RE: Issue on EXI value validation

Dear Youenn,
 
Thank you for providing feedback on the EXI specification. You are indeed
correct that the current EXI specification's use of the terms "schema-valid"
and "schema-invalid" imply some unfortunate and undesirable consequences. As
it turns out these consequences were not intended and this is the reason the
section regarding restricted character sets defines rules for representing
schema-invalid values using a [schema-valid value] representation. 
 
Based on your feedback we are updating the specification to use more
appropriate terminology. In particular, the terms [schema-valid value] and
[schema-invalid value] will become [schema-typed value] and [untyped value]
respectively. This, along with some other updates, will eliminate any
perceived requirements for schema-validation. The specification will also
make it clear that [schema-typed value]s SHOULD be used when the value can
be represented using the associated EXI datatype. This, and other updates,
will give implementations the flexibility to use [untyped value]s even in
cases where [schema-typed values] would have worked. 
 
I hope this helps to address your concerns. Thank you again for your
comments!
 
    Best wishes,
 
    John
 
AgileDelta, Inc.
 <mailto:john.schneider@agiledelta.com> john.schneider@agiledelta.com
 <http://www.agiledelta.com/> http://www.agiledelta.com


  _____  

From: public-exi-request@w3.org [mailto:public-exi-request@w3.org] On Behalf
Of FABLET Youenn
Sent: Monday, August 24, 2009 8:07 AM
To: 'public-exi@w3.org'
Subject: Issue on EXI value validation



Dear all,

 

Reading the EXI specification, I have the following issue (two additional
related sub-issues are also described below).

 

1.  Schema validation of XML values

 

As per the current specification, when a schema informed grammar is in use,
the encoder needs to check the validity of all XML values to retrieve the
correct production (section 8.5.4.4.1).

AIUI, the validity is computed according the schema in use.

This adds a real burden on EXI implementations, mainly in terms of
processing efficiency but also in terms of compression:

1)      The EXI encoder needs to keep all simple type information present in
the schema (increased in-memory schema representation)

2)      The EXI encoder needs to implement XSD1.0 part 2, regexp validation
notably (increased code footprint)

3)      The EXI encoder needs to do schema part 2 validation on all XML
values(processing penalty, reg exp for instance)

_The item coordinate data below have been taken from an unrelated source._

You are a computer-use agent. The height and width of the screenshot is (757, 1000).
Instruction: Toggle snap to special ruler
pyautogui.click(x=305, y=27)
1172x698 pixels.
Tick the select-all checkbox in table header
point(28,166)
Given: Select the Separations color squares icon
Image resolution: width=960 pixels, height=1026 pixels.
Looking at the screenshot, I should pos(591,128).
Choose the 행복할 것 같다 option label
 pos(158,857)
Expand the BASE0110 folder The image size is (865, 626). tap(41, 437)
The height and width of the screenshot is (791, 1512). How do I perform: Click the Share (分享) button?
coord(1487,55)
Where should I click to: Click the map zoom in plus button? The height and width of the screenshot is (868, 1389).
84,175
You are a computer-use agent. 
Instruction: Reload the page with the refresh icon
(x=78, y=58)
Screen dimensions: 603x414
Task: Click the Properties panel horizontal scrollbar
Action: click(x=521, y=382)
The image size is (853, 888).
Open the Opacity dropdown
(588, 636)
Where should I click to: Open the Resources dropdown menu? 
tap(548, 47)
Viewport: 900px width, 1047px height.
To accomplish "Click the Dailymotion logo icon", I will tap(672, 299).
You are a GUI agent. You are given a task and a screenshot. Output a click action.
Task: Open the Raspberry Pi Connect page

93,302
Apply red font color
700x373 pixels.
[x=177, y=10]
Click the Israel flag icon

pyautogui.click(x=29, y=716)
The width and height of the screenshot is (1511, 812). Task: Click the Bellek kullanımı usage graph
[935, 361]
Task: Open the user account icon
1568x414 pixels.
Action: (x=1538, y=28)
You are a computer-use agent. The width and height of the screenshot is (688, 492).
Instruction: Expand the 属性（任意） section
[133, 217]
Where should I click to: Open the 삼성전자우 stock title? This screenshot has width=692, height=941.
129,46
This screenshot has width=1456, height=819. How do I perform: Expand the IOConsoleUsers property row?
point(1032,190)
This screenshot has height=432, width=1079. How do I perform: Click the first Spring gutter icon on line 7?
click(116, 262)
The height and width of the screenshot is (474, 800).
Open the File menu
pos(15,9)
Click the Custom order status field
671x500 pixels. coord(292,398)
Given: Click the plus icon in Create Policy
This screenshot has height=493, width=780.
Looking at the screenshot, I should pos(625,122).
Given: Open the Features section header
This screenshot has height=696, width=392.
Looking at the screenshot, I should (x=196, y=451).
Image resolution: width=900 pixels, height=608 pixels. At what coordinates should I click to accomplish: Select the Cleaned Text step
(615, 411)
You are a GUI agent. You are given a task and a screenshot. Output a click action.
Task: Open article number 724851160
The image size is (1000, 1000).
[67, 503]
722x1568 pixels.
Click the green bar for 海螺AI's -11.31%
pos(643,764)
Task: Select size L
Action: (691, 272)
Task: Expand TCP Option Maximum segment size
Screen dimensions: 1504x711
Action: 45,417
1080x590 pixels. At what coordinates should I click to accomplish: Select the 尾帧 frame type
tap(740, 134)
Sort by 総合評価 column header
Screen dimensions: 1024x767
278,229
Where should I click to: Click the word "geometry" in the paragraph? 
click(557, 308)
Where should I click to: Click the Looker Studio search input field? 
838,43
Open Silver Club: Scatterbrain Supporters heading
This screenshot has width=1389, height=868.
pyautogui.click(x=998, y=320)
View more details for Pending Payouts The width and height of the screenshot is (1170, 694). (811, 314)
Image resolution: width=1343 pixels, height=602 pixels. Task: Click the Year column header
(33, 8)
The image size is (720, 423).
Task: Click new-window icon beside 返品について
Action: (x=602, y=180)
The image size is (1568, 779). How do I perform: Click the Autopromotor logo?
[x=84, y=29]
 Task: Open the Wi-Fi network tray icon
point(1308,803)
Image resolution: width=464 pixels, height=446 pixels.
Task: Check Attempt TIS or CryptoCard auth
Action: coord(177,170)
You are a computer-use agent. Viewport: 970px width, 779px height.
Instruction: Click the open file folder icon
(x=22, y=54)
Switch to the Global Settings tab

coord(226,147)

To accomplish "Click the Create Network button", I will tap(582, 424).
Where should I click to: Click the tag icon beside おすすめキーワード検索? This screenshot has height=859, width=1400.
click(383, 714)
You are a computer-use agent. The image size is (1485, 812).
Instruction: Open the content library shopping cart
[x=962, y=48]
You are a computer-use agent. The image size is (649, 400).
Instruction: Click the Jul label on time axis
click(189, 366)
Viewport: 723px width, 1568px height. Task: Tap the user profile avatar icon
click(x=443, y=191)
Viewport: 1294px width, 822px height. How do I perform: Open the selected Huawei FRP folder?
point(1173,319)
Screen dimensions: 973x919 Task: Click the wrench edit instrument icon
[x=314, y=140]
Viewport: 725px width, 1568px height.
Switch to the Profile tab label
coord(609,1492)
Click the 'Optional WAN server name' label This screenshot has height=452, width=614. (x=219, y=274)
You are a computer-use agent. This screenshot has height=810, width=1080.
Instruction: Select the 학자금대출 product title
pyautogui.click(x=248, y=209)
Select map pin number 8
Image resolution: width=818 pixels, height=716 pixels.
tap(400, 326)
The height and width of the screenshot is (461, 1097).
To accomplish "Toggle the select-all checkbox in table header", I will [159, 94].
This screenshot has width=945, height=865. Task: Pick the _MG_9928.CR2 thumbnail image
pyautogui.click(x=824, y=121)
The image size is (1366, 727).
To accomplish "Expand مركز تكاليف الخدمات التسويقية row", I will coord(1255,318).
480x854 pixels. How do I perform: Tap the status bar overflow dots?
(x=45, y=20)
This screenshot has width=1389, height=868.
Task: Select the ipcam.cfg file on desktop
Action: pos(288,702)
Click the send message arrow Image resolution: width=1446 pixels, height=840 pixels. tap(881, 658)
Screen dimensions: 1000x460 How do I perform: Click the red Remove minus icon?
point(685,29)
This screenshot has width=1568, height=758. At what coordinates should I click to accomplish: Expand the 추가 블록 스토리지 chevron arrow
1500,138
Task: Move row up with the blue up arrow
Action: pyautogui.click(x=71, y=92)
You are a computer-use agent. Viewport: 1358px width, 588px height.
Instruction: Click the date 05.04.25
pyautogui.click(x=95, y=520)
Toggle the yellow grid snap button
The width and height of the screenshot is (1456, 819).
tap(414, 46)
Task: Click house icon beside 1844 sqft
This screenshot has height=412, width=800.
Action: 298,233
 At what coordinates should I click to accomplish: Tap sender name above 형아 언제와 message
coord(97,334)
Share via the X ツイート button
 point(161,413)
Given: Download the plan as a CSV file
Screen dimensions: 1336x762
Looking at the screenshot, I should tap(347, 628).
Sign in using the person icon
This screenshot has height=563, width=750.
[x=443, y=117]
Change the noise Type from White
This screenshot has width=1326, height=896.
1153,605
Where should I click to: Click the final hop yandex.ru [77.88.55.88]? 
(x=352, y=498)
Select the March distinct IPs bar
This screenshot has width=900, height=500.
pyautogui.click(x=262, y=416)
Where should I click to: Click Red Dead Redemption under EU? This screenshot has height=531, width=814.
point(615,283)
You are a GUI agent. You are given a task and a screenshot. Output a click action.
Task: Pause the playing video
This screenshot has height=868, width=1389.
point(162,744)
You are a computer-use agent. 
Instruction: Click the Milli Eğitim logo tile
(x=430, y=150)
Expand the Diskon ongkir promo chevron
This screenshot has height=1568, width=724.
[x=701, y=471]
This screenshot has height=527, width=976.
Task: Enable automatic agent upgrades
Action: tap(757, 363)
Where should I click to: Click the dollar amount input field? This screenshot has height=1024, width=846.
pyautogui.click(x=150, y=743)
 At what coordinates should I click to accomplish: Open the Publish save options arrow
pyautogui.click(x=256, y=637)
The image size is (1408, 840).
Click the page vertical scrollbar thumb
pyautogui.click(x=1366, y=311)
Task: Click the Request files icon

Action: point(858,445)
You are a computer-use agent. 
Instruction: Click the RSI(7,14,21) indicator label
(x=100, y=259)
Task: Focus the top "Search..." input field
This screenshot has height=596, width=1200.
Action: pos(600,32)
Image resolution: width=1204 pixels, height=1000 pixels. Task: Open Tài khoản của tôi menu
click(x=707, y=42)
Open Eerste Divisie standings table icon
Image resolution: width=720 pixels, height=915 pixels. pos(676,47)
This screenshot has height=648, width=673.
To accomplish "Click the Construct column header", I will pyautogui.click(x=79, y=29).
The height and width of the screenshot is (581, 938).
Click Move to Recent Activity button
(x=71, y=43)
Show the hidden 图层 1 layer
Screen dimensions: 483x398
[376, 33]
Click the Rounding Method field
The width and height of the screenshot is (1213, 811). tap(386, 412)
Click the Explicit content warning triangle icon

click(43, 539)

4)      Some invalid values can be correctly encoded using the built-in EXI
type (compression penalty)

 

Some examples that illustrate some of the issues:

-          A string 'abc' would be encoded using a schema-invalid production
because its length is 3 and its simple type definition has a length facet of
4.

-          The float '1.0' would benefit from being encoded as a float even
if its simple type states that it must be in the range [0,1.0[ 

-          The integer '19' would be correctly encoded using a 5 bits
integer encoding even if its simple type states that the integer range is
[0,18].

-          A string 'ofo' would benefit from being encoded according the
regexp {foo|oof} although it is an invalid value

 

I understand that schema validation is well defined in schema part2
specification and already well deployed but the purpose of EXI is to achieve
very good compression not validation.

Replacing MUST statements by SHOULD statements (to state that valid values
SHOULD be encoded with the schema-valid productions and invalid values
SHOULD be encoded with the schema-invalid productions) may be sufficient?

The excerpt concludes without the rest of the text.